In a December 1, 2011 email, CEO Michael Graydon urged his executives to meet financial targets being set by the provincial government, stressing that “if we do not, I also want to be very clear there will be no opportunity to pay out incentive this year.”
“These are very different times and we have to be responsive to our shareholder and I am committed to do that,” Graydon’s email said.
At the inquiry years later, Graydon testified that the “shareholder” was the B.C. government and that he’d been referring to his repeated conversations with government officials who said they relied on BCLC to fund initiatives.
In another email to BCLC managers, sent Dec. 13, 2011, Graydon followed up with a “similar message,” the final report said.
“It is imperative that your division comes in with these numbers or better,” Graydon wrote. “As I have said before Victoria is not keen to pay incentive if budgets are not met.”

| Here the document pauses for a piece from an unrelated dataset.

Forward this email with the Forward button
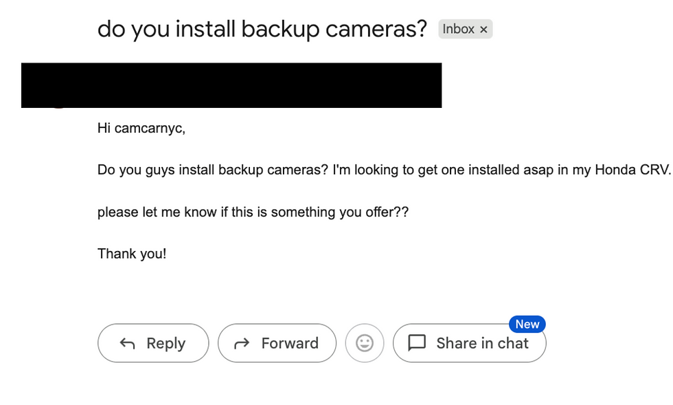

During the inquiry, Graydon was asked if the province had explicitly communicated that it wouldn’t pay the bonuses if the targets weren’t hit.
“They didn’t need to tell me that. I already knew that,” Graydon said. “That was sort of the arrangement in regards to how incentive payouts were designed within our organization.”
In another email outlined in the report, Graydon told managers the province wanted to increase BCLC’s net income by at least $40 million for the following two fiscal years.
Graydon denied that BCLC prioritized revenue over “social responsibility,” the report said.
The final report draws a link from Graydon’s revenue-generation emails to explosive testimony from three BCLC casino investigators who claimed they were ordered to ignore the massive cash transactions driving the revenue gains.
In 2012, Ross Alderson, a BCLC investigator at Richmond’s River Rock Casino, drew the ire of Great Canadian Gaming’s managers for asking gamblers about the source of their bags of cash, the report said.
Alderson and two other investigators were then called to meet with then-compliance manager Terry Towns who, Cullen said, directed them not to ask Great Canadian’s high rollers about their source of funds.
In a subsequent meeting detailed in the report, another manager, Gord Friesen, said he agreed with the investigators’ questioning of the high-profile players, but that “this is political”: “Alderson testified that the directions issued by Towns were connected to ‘financial pressure’ and that it was ‘about the revenue.'”
And so, casino investigators no longer questioned gamblers about the source of their cash, Cullen said, despite the fact that in 2012, the federal money laundering watchdog, Fintrac, audited BCLC and said investigators should be doing “source of funds inquiries.”
The lottery corporation did not implement a general policy for casinos to ask about the source of funds for all patrons making large cash transactions until 2018, the report said.